## Goal of the exercise:
Transcribe exactly, and only, the lines running from the one that contains "Instruction: Select the" through the last line of the material. No pictures.

## Provided data:
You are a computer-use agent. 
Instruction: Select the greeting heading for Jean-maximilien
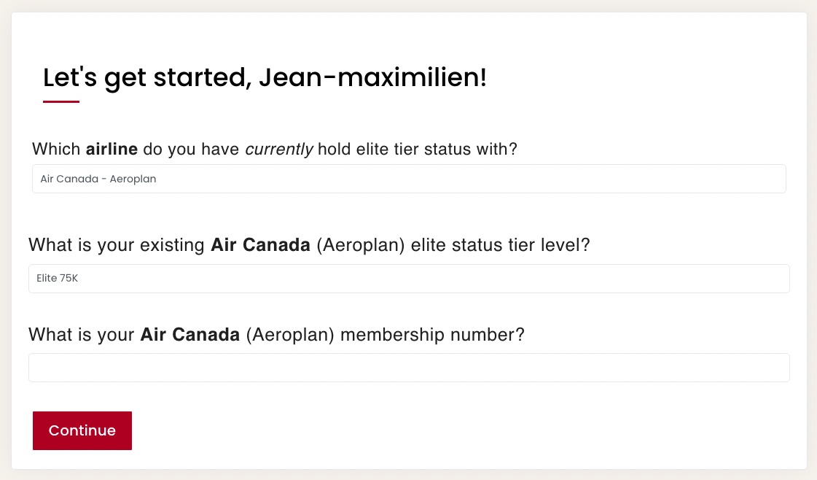(265, 77)
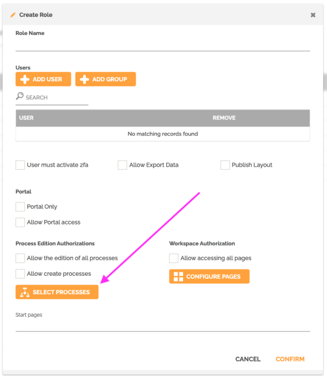Click the flowchart icon on Select Processes
Screen dimensions: 327x379
coord(24,292)
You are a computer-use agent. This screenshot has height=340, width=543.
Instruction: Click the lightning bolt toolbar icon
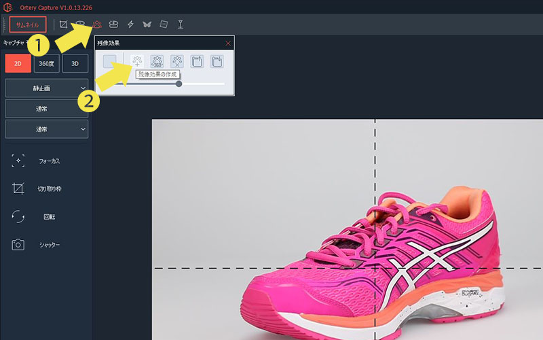coord(130,24)
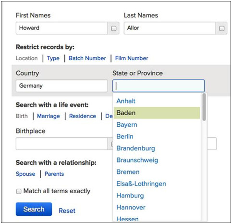
Task: Toggle exact match checkbox for First Names
Action: pos(113,28)
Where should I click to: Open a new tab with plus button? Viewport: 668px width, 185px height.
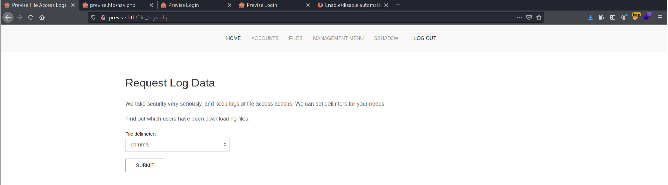pos(398,5)
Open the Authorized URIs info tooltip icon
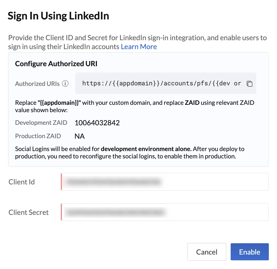This screenshot has width=277, height=269. (x=65, y=84)
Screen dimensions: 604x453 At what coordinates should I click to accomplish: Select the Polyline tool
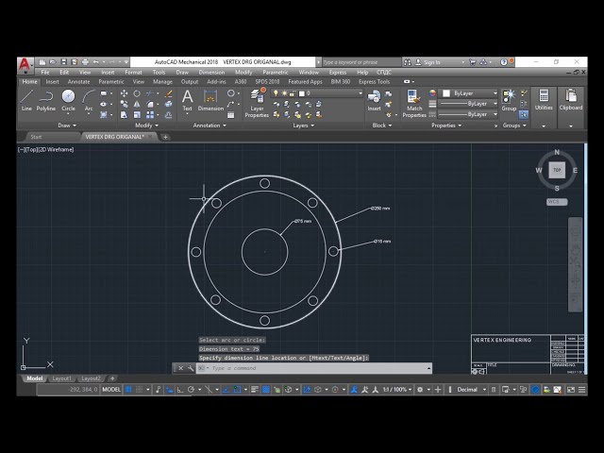point(46,98)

## Answer area:
Instruction: Select the greeting heading for Jean-maximilien
(265, 77)
Click the flowchart icon on Select Processes
Screen dimensions: 327x379
coord(24,292)
You are a computer-use agent. This screenshot has height=340, width=543.
Instruction: Click the lightning bolt toolbar icon
coord(130,24)
Task: Toggle exact match checkbox for First Names
Action: pos(113,28)
Where should I click to: Open a new tab with plus button? Viewport: 668px width, 185px height.
pos(398,5)
Open the Authorized URIs info tooltip icon
This screenshot has width=277, height=269. (x=65, y=84)
Screen dimensions: 604x453 At what coordinates should I click to accomplish: Select the Polyline tool
point(46,98)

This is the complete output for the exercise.